:: TRY IT ::
An exact copy of the listing is required.

──────────────────────────────

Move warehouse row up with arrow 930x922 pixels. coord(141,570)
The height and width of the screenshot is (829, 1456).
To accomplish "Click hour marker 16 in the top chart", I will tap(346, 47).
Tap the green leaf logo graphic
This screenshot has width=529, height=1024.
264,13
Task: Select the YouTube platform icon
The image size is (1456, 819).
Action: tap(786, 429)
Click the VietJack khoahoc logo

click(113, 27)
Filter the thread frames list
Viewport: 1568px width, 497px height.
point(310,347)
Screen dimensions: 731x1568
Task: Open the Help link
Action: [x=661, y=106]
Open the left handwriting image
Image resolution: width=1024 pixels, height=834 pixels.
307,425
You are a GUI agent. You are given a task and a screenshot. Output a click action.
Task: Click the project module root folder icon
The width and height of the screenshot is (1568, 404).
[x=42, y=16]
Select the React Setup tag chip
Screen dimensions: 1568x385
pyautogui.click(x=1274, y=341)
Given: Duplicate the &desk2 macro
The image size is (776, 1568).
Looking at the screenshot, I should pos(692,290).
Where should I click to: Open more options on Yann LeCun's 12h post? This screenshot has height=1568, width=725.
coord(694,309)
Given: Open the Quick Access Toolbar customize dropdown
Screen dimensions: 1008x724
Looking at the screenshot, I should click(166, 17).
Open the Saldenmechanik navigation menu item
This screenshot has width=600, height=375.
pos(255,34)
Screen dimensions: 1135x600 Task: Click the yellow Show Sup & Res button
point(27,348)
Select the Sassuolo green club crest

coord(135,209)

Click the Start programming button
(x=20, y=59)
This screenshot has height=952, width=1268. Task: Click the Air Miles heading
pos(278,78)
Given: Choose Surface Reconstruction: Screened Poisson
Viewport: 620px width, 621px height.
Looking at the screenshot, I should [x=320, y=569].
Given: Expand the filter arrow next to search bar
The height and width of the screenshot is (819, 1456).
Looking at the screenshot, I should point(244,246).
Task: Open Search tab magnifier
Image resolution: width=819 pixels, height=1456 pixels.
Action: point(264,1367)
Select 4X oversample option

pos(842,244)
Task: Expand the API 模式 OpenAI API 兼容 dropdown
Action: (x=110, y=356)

──────────────────────────────

:: ANSWER ::
Move warehouse row up with arrow 930x922 pixels. coord(141,570)
The height and width of the screenshot is (829, 1456).
To accomplish "Click hour marker 16 in the top chart", I will tap(346, 47).
Tap the green leaf logo graphic
This screenshot has width=529, height=1024.
264,13
Task: Select the YouTube platform icon
The image size is (1456, 819).
Action: tap(786, 429)
Click the VietJack khoahoc logo

click(113, 27)
Filter the thread frames list
Viewport: 1568px width, 497px height.
point(310,347)
Screen dimensions: 731x1568
Task: Open the Help link
Action: [x=661, y=106]
Open the left handwriting image
Image resolution: width=1024 pixels, height=834 pixels.
307,425
You are a GUI agent. You are given a task and a screenshot. Output a click action.
Task: Click the project module root folder icon
The width and height of the screenshot is (1568, 404).
[x=42, y=16]
Select the React Setup tag chip
Screen dimensions: 1568x385
pyautogui.click(x=1274, y=341)
Given: Duplicate the &desk2 macro
The image size is (776, 1568).
Looking at the screenshot, I should pos(692,290).
Where should I click to: Open more options on Yann LeCun's 12h post? This screenshot has height=1568, width=725.
coord(694,309)
Given: Open the Quick Access Toolbar customize dropdown
Screen dimensions: 1008x724
Looking at the screenshot, I should click(166, 17).
Open the Saldenmechanik navigation menu item
This screenshot has width=600, height=375.
pos(255,34)
Screen dimensions: 1135x600 Task: Click the yellow Show Sup & Res button
point(27,348)
Select the Sassuolo green club crest

coord(135,209)

Click the Start programming button
(x=20, y=59)
This screenshot has height=952, width=1268. Task: Click the Air Miles heading
pos(278,78)
Given: Choose Surface Reconstruction: Screened Poisson
Viewport: 620px width, 621px height.
Looking at the screenshot, I should [x=320, y=569].
Given: Expand the filter arrow next to search bar
The height and width of the screenshot is (819, 1456).
Looking at the screenshot, I should point(244,246).
Task: Open Search tab magnifier
Image resolution: width=819 pixels, height=1456 pixels.
Action: point(264,1367)
Select 4X oversample option

pos(842,244)
Task: Expand the API 模式 OpenAI API 兼容 dropdown
Action: (x=110, y=356)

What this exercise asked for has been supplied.